> Task requirements
Reproduce every entry precisely as written.

> Information provided
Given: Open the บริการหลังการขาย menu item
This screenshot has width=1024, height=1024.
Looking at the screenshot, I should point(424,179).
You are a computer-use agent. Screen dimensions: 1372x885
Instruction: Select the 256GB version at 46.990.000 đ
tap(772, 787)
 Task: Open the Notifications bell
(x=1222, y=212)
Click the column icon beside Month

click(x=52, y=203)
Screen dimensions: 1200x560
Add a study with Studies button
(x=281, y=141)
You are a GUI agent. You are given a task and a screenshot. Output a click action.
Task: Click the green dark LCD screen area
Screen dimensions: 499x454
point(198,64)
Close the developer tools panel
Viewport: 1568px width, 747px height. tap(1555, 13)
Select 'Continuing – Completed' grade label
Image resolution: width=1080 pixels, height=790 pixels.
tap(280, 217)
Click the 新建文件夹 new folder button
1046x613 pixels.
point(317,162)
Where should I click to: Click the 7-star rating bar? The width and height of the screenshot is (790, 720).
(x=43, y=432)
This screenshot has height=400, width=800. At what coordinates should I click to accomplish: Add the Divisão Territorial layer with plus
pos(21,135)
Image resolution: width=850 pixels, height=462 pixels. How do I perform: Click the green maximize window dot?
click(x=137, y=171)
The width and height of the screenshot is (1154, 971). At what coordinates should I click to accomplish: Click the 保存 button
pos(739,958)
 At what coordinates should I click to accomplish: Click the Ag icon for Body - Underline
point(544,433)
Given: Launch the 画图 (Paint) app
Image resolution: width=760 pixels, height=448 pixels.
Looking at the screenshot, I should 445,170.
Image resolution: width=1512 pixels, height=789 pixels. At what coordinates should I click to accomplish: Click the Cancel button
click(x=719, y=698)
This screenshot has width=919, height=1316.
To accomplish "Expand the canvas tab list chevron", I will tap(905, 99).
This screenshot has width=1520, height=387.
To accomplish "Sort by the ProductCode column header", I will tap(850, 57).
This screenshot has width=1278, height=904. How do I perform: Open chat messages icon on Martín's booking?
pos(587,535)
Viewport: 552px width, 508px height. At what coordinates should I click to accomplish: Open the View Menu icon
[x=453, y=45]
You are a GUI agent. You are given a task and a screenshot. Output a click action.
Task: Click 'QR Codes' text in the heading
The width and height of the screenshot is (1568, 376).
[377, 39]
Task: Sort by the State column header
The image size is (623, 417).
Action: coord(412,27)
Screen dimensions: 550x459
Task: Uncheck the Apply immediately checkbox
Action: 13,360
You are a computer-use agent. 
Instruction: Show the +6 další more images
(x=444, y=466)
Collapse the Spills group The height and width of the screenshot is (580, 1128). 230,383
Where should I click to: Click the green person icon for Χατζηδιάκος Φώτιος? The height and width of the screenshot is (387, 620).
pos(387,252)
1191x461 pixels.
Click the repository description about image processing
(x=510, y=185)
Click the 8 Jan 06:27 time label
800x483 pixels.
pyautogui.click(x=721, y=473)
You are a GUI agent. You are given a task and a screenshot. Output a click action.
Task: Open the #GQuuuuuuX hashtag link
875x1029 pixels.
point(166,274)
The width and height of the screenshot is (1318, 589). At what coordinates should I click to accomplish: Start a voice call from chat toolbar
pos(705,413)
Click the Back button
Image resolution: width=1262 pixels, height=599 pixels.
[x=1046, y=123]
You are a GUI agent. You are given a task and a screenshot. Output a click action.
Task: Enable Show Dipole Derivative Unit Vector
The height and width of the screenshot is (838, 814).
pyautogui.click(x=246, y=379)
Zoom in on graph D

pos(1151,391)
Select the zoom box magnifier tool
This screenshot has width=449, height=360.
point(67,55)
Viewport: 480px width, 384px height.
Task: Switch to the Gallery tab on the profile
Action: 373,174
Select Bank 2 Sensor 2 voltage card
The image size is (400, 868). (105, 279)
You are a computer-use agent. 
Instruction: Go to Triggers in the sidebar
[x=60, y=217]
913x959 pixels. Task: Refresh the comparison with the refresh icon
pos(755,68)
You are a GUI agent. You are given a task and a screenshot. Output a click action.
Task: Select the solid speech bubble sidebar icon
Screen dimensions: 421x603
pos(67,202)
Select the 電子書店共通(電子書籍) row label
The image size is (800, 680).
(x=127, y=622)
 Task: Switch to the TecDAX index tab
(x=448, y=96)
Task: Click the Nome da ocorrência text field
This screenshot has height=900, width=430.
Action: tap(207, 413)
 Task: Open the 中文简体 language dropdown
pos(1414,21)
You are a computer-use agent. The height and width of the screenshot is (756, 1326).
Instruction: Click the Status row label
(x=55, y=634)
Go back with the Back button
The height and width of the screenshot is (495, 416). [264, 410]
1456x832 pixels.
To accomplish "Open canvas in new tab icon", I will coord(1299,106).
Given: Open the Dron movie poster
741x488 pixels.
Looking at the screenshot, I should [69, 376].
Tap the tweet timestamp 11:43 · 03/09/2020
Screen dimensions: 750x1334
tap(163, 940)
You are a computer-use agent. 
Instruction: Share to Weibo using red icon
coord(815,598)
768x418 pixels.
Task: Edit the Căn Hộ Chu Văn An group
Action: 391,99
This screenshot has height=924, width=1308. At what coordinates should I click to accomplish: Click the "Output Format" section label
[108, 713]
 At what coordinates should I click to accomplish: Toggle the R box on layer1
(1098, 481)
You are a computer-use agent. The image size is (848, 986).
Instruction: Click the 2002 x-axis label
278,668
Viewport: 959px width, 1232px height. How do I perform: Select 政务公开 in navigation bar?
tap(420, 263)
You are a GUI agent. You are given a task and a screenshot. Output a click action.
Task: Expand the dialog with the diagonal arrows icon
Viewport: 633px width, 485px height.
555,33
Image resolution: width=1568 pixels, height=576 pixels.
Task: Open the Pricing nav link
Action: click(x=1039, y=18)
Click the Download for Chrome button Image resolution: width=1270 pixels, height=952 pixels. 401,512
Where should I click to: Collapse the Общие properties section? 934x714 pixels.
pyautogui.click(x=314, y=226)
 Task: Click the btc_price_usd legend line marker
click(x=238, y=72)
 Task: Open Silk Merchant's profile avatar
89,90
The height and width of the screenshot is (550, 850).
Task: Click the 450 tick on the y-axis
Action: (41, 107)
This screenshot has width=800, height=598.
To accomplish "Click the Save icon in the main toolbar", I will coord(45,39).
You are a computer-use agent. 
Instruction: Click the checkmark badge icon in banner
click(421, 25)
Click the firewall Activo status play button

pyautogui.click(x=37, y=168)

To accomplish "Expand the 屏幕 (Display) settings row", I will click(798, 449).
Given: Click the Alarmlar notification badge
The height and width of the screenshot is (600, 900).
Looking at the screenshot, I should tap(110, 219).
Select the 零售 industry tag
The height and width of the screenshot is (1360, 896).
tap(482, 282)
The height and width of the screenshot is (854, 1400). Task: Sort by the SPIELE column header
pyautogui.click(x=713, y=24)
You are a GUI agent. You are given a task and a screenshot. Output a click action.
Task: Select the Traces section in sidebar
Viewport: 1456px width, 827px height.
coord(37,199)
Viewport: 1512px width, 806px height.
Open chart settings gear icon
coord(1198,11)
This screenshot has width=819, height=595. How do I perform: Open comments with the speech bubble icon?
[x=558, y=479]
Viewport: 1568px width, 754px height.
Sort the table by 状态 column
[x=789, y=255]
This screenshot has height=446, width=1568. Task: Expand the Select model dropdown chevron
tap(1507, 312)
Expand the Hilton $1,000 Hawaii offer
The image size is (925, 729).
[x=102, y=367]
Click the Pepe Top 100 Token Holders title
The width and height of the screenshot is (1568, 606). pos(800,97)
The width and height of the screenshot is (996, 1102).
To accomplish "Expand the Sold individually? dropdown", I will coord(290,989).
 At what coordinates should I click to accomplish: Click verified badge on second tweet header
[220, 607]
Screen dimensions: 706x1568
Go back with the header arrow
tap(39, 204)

> Expected answer
Given: Open the บริการหลังการขาย menu item
This screenshot has width=1024, height=1024.
Looking at the screenshot, I should point(424,179).
You are a computer-use agent. Screen dimensions: 1372x885
Instruction: Select the 256GB version at 46.990.000 đ
tap(772, 787)
 Task: Open the Notifications bell
(x=1222, y=212)
Click the column icon beside Month

click(x=52, y=203)
Screen dimensions: 1200x560
Add a study with Studies button
(x=281, y=141)
You are a GUI agent. You are given a task and a screenshot. Output a click action.
Task: Click the green dark LCD screen area
Screen dimensions: 499x454
point(198,64)
Close the developer tools panel
Viewport: 1568px width, 747px height. tap(1555, 13)
Select 'Continuing – Completed' grade label
Image resolution: width=1080 pixels, height=790 pixels.
tap(280, 217)
Click the 新建文件夹 new folder button
1046x613 pixels.
point(317,162)
Where should I click to: Click the 7-star rating bar? The width and height of the screenshot is (790, 720).
(x=43, y=432)
This screenshot has height=400, width=800. At what coordinates should I click to accomplish: Add the Divisão Territorial layer with plus
pos(21,135)
Image resolution: width=850 pixels, height=462 pixels. How do I perform: Click the green maximize window dot?
click(x=137, y=171)
The width and height of the screenshot is (1154, 971). At what coordinates should I click to accomplish: Click the 保存 button
pos(739,958)
 At what coordinates should I click to accomplish: Click the Ag icon for Body - Underline
point(544,433)
Given: Launch the 画图 (Paint) app
Image resolution: width=760 pixels, height=448 pixels.
Looking at the screenshot, I should 445,170.
Image resolution: width=1512 pixels, height=789 pixels. At what coordinates should I click to accomplish: Click the Cancel button
click(x=719, y=698)
This screenshot has width=919, height=1316.
To accomplish "Expand the canvas tab list chevron", I will tap(905, 99).
This screenshot has width=1520, height=387.
To accomplish "Sort by the ProductCode column header", I will tap(850, 57).
This screenshot has width=1278, height=904. How do I perform: Open chat messages icon on Martín's booking?
pos(587,535)
Viewport: 552px width, 508px height. At what coordinates should I click to accomplish: Open the View Menu icon
[x=453, y=45]
You are a GUI agent. You are given a task and a screenshot. Output a click action.
Task: Click 'QR Codes' text in the heading
The width and height of the screenshot is (1568, 376).
[377, 39]
Task: Sort by the State column header
The image size is (623, 417).
Action: coord(412,27)
Screen dimensions: 550x459
Task: Uncheck the Apply immediately checkbox
Action: 13,360
You are a computer-use agent. 
Instruction: Show the +6 další more images
(x=444, y=466)
Collapse the Spills group The height and width of the screenshot is (580, 1128). 230,383
Where should I click to: Click the green person icon for Χατζηδιάκος Φώτιος? The height and width of the screenshot is (387, 620).
pos(387,252)
1191x461 pixels.
Click the repository description about image processing
(x=510, y=185)
Click the 8 Jan 06:27 time label
800x483 pixels.
pyautogui.click(x=721, y=473)
You are a GUI agent. You are given a task and a screenshot. Output a click action.
Task: Open the #GQuuuuuuX hashtag link
875x1029 pixels.
point(166,274)
The width and height of the screenshot is (1318, 589). At what coordinates should I click to accomplish: Start a voice call from chat toolbar
pos(705,413)
Click the Back button
Image resolution: width=1262 pixels, height=599 pixels.
[x=1046, y=123]
You are a GUI agent. You are given a task and a screenshot. Output a click action.
Task: Enable Show Dipole Derivative Unit Vector
The height and width of the screenshot is (838, 814).
pyautogui.click(x=246, y=379)
Zoom in on graph D

pos(1151,391)
Select the zoom box magnifier tool
This screenshot has width=449, height=360.
point(67,55)
Viewport: 480px width, 384px height.
Task: Switch to the Gallery tab on the profile
Action: 373,174
Select Bank 2 Sensor 2 voltage card
The image size is (400, 868). (105, 279)
You are a computer-use agent. 
Instruction: Go to Triggers in the sidebar
[x=60, y=217]
913x959 pixels. Task: Refresh the comparison with the refresh icon
pos(755,68)
You are a GUI agent. You are given a task and a screenshot. Output a click action.
Task: Select the solid speech bubble sidebar icon
Screen dimensions: 421x603
pos(67,202)
Select the 電子書店共通(電子書籍) row label
The image size is (800, 680).
(x=127, y=622)
 Task: Switch to the TecDAX index tab
(x=448, y=96)
Task: Click the Nome da ocorrência text field
This screenshot has height=900, width=430.
Action: tap(207, 413)
 Task: Open the 中文简体 language dropdown
pos(1414,21)
You are a computer-use agent. The height and width of the screenshot is (756, 1326).
Instruction: Click the Status row label
(x=55, y=634)
Go back with the Back button
The height and width of the screenshot is (495, 416). [264, 410]
1456x832 pixels.
To accomplish "Open canvas in new tab icon", I will coord(1299,106).
Given: Open the Dron movie poster
741x488 pixels.
Looking at the screenshot, I should [69, 376].
Tap the tweet timestamp 11:43 · 03/09/2020
Screen dimensions: 750x1334
tap(163, 940)
You are a computer-use agent. 
Instruction: Share to Weibo using red icon
coord(815,598)
768x418 pixels.
Task: Edit the Căn Hộ Chu Văn An group
Action: 391,99
This screenshot has height=924, width=1308. At what coordinates should I click to accomplish: Click the "Output Format" section label
[108, 713]
 At what coordinates should I click to accomplish: Toggle the R box on layer1
(1098, 481)
You are a computer-use agent. The image size is (848, 986).
Instruction: Click the 2002 x-axis label
278,668
Viewport: 959px width, 1232px height. How do I perform: Select 政务公开 in navigation bar?
tap(420, 263)
You are a GUI agent. You are given a task and a screenshot. Output a click action.
Task: Expand the dialog with the diagonal arrows icon
Viewport: 633px width, 485px height.
555,33
Image resolution: width=1568 pixels, height=576 pixels.
Task: Open the Pricing nav link
Action: click(x=1039, y=18)
Click the Download for Chrome button Image resolution: width=1270 pixels, height=952 pixels. 401,512
Where should I click to: Collapse the Общие properties section? 934x714 pixels.
pyautogui.click(x=314, y=226)
 Task: Click the btc_price_usd legend line marker
click(x=238, y=72)
 Task: Open Silk Merchant's profile avatar
89,90
The height and width of the screenshot is (550, 850).
Task: Click the 450 tick on the y-axis
Action: (41, 107)
This screenshot has width=800, height=598.
To accomplish "Click the Save icon in the main toolbar", I will coord(45,39).
You are a computer-use agent. 
Instruction: Click the checkmark badge icon in banner
click(421, 25)
Click the firewall Activo status play button

pyautogui.click(x=37, y=168)

To accomplish "Expand the 屏幕 (Display) settings row", I will click(798, 449).
Given: Click the Alarmlar notification badge
The height and width of the screenshot is (600, 900).
Looking at the screenshot, I should tap(110, 219).
Select the 零售 industry tag
The height and width of the screenshot is (1360, 896).
tap(482, 282)
The height and width of the screenshot is (854, 1400). Task: Sort by the SPIELE column header
pyautogui.click(x=713, y=24)
You are a GUI agent. You are given a task and a screenshot. Output a click action.
Task: Select the Traces section in sidebar
Viewport: 1456px width, 827px height.
coord(37,199)
Viewport: 1512px width, 806px height.
Open chart settings gear icon
coord(1198,11)
This screenshot has width=819, height=595. How do I perform: Open comments with the speech bubble icon?
[x=558, y=479]
Viewport: 1568px width, 754px height.
Sort the table by 状态 column
[x=789, y=255]
This screenshot has height=446, width=1568. Task: Expand the Select model dropdown chevron
tap(1507, 312)
Expand the Hilton $1,000 Hawaii offer
The image size is (925, 729).
[x=102, y=367]
Click the Pepe Top 100 Token Holders title
The width and height of the screenshot is (1568, 606). pos(800,97)
The width and height of the screenshot is (996, 1102).
To accomplish "Expand the Sold individually? dropdown", I will coord(290,989).
 At what coordinates should I click to accomplish: Click verified badge on second tweet header
[220, 607]
Screen dimensions: 706x1568
Go back with the header arrow
tap(39, 204)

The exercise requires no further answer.